▶ TEXT FOR ANALYSIS:
|---|

A previously unobserved APT group called “RedCurl” has been launching cyber espionage campaigns against organizations around the world since at least 2018, according to researchers at Group-IB. The researchers say the group has launched at least 26 attacks against 14 organizations located in Canada, Germany, Norway, Russia, Ukraine, and the United Kingdom. Based on RedCurl’s seemingly arbitrary targeting pattern and the type of material it steals, the researchers suspect that the group consists of hackers-for-hire conducting corporate espionage for clients.
“[RedCurl] has conducted 26 targeted attacks on commercial organizations alone, including companies in the fields of construction, finance, consulting, retail, banking, insurance, law, and travel,” the researchers write. “In all campaigns, RedCurl’s main goal was to steal confidential corporate documents such as contracts, financial documents, employee personal records, and records of legal actions and facility construction.”
RedCurl sends spear phishing emails posing as real employees to induce victims into downloading the group’s custom malware.

|---|

▶ GIVEN MATERIAL:
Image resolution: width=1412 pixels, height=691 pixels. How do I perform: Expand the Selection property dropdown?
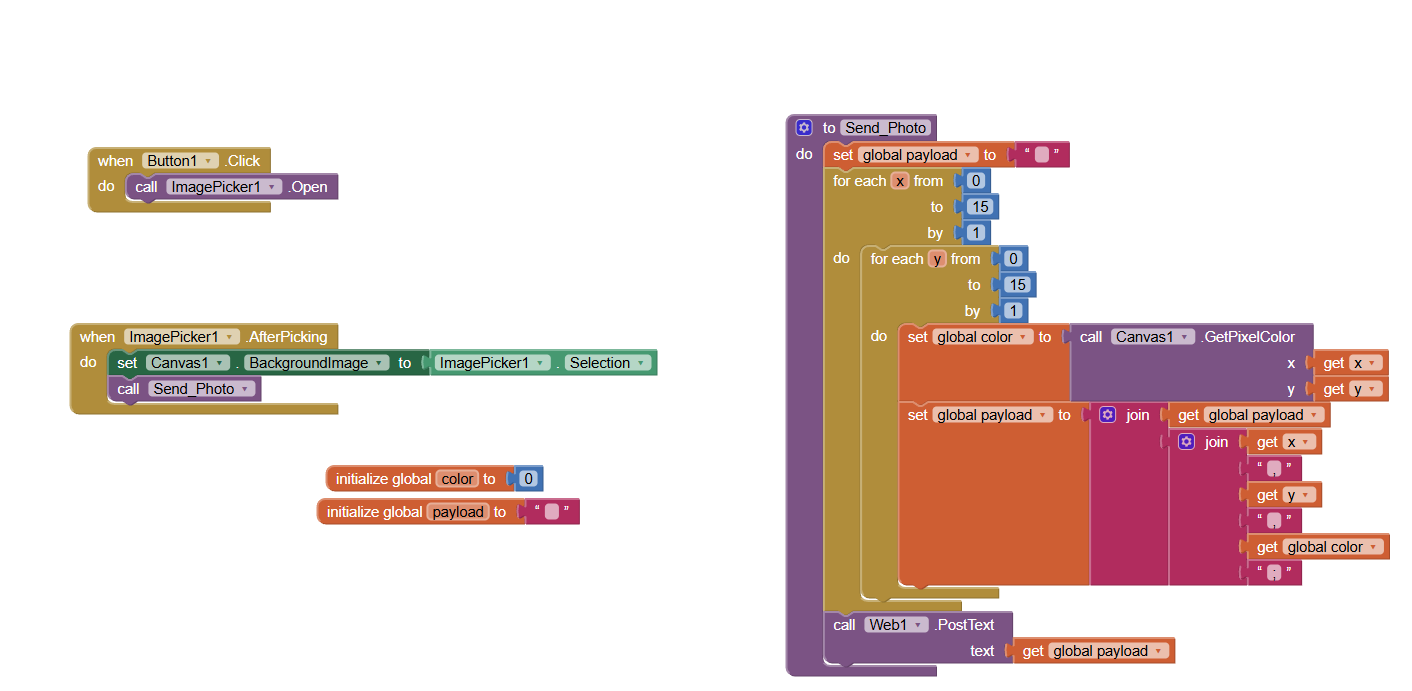point(642,363)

|---|

▶ EXERCISE AIM:
Copy the passage of the RedCurl article above from "A previously unobserved" to "espionage for clients." word for word.

▶ ANSWER TO THE EXERCISE:
A previously unobserved APT group called “RedCurl” has been launching cyber espionage campaigns against organizations around the world since at least 2018, according to researchers at Group-IB. The researchers say the group has launched at least 26 attacks against 14 organizations located in Canada, Germany, Norway, Russia, Ukraine, and the United Kingdom. Based on RedCurl’s seemingly arbitrary targeting pattern and the type of material it steals, the researchers suspect that the group consists of hackers-for-hire conducting corporate espionage for clients.